VLA Foundry supplies a single open codebase for training vision-language-action models from language pretraining through to action fine-tuning.

A machine-rendered reading of the paper's core claim, the machinery that carries it, and where it could break.

The paper presents VLA Foundry as a framework that brings language model pretraining, vision-language pretraining, and vision-language-action fine-tuning into one shared training stack instead of requiring separate incompatible pipelines. This setup supports training entirely from scratch as well as swapping in existing pretrained backbones. The authors train and release two models, then test them in closed-loop on a tabletop manipulation simulator where the from-scratch version matches prior closed-source performance and the backbone-augmented version exceeds a baseline by a large margin. A sympathetic reader would care because the approach reduces the custom engineering needed to build capable robot policies and makes the full training chain publicly accessible. The work also adds usability fixes to the evaluation simulator and analysis tools so others can run similar experiments more easily.

Core claim

VLA Foundry is an open-source framework that provides a shared training stack with end-to-end control from language pretraining to action-expert fine-tuning of vision-language-action models. It supports both fully from-scratch training through an LLM to VLM to VLA pipeline and the use of pretrained backbones from Hugging Face.

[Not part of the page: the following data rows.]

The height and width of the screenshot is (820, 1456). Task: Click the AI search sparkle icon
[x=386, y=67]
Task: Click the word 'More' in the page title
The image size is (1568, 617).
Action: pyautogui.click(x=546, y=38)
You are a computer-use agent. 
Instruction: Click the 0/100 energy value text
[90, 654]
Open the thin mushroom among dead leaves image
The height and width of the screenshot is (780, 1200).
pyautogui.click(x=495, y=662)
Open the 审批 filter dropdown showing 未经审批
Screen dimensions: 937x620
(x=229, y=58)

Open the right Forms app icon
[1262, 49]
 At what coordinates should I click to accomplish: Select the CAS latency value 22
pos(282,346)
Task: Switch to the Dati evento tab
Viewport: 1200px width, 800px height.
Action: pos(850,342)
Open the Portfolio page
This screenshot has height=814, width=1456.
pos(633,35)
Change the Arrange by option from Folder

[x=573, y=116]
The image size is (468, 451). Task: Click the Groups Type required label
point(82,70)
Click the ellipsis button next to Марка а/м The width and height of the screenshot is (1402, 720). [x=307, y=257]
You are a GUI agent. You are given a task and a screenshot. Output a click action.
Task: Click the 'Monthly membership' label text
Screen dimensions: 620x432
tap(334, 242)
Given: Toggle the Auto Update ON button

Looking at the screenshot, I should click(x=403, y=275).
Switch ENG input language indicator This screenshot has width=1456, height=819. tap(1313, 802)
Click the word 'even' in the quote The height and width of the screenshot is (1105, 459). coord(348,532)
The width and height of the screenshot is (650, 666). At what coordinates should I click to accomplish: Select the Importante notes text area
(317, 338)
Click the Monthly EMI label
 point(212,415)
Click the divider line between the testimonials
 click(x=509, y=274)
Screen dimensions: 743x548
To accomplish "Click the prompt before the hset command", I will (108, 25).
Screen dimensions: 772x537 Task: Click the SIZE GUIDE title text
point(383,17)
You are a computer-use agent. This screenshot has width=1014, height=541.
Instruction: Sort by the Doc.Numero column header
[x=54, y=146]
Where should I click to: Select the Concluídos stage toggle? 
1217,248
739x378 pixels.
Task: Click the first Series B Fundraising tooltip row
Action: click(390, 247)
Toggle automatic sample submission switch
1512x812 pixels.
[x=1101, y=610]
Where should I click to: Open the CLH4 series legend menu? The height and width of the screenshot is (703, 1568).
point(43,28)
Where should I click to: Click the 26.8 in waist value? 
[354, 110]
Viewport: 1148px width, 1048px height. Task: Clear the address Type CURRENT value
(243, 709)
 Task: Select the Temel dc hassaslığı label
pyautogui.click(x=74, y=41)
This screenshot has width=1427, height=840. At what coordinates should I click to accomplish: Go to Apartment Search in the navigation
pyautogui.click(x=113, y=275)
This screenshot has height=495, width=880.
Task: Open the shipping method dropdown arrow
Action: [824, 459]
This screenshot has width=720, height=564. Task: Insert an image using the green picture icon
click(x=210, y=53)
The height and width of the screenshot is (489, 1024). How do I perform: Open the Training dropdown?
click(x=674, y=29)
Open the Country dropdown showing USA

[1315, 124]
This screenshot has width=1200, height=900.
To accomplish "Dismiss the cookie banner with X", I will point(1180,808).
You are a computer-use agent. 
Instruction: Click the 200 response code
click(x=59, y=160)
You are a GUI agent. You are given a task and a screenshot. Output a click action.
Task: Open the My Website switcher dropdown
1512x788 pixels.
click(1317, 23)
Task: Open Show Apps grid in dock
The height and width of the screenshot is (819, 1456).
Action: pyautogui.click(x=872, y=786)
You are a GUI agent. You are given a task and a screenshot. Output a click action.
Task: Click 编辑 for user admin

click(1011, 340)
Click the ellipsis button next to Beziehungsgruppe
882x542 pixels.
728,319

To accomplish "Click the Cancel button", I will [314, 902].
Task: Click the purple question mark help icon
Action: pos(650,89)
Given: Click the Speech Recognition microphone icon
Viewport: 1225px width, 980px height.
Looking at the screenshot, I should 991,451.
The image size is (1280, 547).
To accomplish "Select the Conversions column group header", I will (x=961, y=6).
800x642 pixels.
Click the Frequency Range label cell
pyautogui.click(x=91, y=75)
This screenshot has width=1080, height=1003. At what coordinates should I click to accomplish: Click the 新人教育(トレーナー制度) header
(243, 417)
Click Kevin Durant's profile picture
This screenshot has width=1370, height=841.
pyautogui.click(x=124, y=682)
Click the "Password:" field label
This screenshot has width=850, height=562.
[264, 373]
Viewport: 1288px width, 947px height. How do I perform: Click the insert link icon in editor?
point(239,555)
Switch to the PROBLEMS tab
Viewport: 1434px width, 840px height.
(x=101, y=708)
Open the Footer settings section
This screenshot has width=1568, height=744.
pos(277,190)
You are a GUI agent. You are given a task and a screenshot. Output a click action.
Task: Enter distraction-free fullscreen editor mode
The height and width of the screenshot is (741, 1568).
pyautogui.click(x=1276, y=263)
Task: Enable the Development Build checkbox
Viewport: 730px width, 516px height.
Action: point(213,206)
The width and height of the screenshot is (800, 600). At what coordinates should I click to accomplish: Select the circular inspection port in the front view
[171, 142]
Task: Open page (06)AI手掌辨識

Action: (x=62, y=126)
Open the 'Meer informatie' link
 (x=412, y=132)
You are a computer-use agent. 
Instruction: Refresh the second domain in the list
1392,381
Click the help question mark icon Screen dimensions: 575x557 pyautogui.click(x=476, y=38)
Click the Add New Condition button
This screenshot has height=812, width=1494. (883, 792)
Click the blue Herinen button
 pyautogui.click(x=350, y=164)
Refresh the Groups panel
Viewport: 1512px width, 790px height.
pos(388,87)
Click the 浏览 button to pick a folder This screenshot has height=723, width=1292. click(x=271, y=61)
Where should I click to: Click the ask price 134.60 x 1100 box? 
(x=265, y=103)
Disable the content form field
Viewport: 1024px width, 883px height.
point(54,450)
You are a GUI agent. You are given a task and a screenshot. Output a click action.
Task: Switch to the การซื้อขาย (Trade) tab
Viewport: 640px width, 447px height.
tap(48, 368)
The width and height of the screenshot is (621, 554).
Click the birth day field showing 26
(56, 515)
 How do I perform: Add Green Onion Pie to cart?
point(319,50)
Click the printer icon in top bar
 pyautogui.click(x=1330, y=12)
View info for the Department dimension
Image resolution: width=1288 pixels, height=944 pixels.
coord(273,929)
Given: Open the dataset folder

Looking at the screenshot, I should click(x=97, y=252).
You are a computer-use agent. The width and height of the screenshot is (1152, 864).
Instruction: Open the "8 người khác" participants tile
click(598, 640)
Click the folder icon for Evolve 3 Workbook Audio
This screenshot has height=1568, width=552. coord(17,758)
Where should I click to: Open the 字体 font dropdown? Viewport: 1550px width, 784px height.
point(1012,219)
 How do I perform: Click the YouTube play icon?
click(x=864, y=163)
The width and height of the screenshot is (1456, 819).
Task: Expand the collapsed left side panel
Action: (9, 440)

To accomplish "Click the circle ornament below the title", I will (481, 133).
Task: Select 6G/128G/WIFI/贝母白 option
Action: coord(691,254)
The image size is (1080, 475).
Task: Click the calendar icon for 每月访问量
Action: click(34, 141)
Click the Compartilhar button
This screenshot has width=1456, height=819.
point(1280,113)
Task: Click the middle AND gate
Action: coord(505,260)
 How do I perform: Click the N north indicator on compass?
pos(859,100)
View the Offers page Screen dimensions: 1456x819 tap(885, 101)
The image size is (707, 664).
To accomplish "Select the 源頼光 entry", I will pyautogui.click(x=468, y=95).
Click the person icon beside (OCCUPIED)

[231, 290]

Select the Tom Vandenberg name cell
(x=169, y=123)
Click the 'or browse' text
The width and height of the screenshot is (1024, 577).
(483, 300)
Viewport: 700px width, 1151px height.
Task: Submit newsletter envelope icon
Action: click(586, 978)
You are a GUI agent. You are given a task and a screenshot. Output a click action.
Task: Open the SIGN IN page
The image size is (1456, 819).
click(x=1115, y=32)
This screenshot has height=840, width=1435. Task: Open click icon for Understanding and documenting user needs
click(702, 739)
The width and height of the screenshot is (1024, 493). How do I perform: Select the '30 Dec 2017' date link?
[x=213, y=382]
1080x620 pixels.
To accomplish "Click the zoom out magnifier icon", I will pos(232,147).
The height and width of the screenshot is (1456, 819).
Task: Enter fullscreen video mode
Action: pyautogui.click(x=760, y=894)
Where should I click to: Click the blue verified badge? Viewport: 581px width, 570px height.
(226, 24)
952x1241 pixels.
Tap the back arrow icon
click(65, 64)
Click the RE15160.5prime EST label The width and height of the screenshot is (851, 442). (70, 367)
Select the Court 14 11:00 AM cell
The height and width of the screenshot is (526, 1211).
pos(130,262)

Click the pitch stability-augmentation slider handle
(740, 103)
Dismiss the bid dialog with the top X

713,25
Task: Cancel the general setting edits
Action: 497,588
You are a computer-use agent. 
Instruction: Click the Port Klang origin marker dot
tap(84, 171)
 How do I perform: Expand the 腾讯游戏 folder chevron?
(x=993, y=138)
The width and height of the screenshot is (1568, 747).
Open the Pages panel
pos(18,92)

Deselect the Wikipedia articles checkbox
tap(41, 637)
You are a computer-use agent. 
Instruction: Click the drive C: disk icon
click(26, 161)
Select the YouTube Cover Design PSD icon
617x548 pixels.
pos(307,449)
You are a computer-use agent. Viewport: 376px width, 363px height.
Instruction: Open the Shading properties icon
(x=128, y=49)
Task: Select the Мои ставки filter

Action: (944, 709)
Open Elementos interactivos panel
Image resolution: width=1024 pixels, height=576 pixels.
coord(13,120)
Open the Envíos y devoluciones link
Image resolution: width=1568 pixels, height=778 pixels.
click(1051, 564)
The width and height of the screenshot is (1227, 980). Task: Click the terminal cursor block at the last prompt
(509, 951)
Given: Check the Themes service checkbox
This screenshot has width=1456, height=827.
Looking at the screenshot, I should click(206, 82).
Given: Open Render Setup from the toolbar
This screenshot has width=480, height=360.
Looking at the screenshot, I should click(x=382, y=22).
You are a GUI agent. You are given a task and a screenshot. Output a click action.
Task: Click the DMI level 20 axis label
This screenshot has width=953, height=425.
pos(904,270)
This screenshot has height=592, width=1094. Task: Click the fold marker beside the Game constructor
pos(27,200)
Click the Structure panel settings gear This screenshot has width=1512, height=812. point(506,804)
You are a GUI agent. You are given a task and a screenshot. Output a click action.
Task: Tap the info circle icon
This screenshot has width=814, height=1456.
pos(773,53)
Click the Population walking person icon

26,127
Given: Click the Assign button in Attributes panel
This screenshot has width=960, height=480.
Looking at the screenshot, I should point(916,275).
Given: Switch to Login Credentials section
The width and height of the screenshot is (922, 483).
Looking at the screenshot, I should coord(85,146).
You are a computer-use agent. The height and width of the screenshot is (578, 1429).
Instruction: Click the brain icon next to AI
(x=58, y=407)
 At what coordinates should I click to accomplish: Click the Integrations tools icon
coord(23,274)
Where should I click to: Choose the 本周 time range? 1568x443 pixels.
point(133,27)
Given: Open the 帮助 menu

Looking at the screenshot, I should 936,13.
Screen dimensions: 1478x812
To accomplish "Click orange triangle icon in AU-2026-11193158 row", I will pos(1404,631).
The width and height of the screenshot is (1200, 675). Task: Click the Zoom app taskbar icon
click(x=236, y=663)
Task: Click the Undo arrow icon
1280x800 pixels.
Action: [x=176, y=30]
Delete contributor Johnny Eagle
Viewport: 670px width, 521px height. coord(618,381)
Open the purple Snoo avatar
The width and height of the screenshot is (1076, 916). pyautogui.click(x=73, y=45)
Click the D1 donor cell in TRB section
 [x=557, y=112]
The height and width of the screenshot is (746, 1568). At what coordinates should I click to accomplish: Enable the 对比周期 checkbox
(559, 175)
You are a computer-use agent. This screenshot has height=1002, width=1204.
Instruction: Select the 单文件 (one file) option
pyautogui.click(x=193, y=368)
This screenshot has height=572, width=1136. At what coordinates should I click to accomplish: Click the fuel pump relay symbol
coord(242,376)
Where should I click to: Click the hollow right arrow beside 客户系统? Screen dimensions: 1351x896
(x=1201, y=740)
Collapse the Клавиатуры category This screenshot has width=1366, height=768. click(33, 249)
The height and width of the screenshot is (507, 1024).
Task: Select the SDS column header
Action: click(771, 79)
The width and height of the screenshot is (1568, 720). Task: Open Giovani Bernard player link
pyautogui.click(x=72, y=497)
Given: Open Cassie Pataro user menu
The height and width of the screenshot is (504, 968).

Two models trained with the framework are evaluated in closed-loop on the LBM Eval simulator: a fully open from-scratch model that reaches performance on par with prior closed-source work in the nominal setting, and a model built on the Qwen3-VL backbone that produces a strong multi-task tabletop manipulation policy outperforming the baseline by a wide margin.

What carries the argument

the shared training stack that handles end-to-end control from language pretraining to action-expert fine-tuning

If this is right

  • Fully open from-scratch models can reach performance levels comparable to previous closed-source work on tabletop manipulation tasks.
  • Substituting a strong pretrained vision-language backbone produces multi-task policies that substantially outperform a baseline on the same simulator.
  • Releasing the full codebase and model weights allows other researchers to train and evaluate their own VLA models without building separate pipelines for each stage.
  • Usability improvements to the simulator and analysis tools make it simpler for the community to reproduce and extend the evaluations.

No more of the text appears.